Figures ta+~(C1 is a schematic diagram for explaining the process of determining the center coordinate position of the register mark, Figure 8 is a schematic diagram showing the binary image data of the register mark, and Figure 9 is a schematic diagram for determining the center coordinate position of the register mark. It is a flow diagram for explaining processing. 44... Register control circuit, 46... Strobe, 50...
... Color camera, 52 ... Beam sensor, 110.
...Timing control circuit, 111-114... Image memory, 1.20... Memory control circuit, 130... Data calculation processing unit. Applicant's representative Patent attorney Takehiko Suzue Figure 2 Figure 3 Figure 4 (a) (b)
(c) (f) (g) Figure 5 (d) (e) (h) Figure 7 Figure 8

Claims (1)

[Claims] The amount of misregistration and misregistration correction direction of other colors with respect to the reference color are detected for each color, and based on the detection results, the plate cylinder of each color is moved to eliminate the misregistration with the reference color. In this register control device for a multicolor printing press, the register of all colors is made to match, a color camera inputting an image of a cross register mark to be printed together with a pattern, and R, G, A storage means for storing the image signal B, a calculation means having the following functional means (a) to (e), and a means for generating an register control signal based on the calculation result from the calculation means.
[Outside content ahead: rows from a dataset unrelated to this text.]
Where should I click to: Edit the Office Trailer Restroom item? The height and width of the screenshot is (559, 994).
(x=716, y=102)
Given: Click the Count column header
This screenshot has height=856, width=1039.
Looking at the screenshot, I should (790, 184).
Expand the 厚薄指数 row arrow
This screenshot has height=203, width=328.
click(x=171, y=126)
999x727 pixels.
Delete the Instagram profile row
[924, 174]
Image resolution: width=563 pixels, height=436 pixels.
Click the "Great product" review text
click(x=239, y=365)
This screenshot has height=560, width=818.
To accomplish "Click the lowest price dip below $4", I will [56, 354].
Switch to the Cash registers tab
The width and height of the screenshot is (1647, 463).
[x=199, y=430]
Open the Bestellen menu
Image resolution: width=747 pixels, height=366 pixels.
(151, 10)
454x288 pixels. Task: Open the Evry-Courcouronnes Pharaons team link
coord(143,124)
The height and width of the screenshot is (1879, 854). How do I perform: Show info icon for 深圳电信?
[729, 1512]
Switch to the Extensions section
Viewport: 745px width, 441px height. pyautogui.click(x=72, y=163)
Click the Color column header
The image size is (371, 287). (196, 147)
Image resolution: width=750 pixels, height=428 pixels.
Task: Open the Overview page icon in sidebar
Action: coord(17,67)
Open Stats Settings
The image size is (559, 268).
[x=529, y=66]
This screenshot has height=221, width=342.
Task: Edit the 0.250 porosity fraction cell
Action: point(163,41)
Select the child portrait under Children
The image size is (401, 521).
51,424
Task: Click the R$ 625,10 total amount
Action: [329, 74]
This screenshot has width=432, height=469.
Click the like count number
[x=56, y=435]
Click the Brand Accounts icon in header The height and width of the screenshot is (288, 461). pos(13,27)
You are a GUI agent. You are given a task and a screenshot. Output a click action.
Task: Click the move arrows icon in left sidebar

A register control device for a multicolor printing press, characterized by comprising: (a) Functional means for reading out R, G, and B image signals from the storage means. (b) Functional means for creating level data of a cross register mark image for each color from the R, G, and B image signals. (c) Functional means for calculating the sum of level data for each line in the vertical and horizontal directions of the cross-shaped registration mark image for each color. (d) Functional means for calculating the center coordinate position of the cross register mark from the coordinate position of the line where the sum of the level data is greater than the threshold value. (e) Functional means for calculating the amount of misregistration and direction of misregistration for each color by calculating the difference between the center coordinate position of the cross register mark and the reference coordinate position.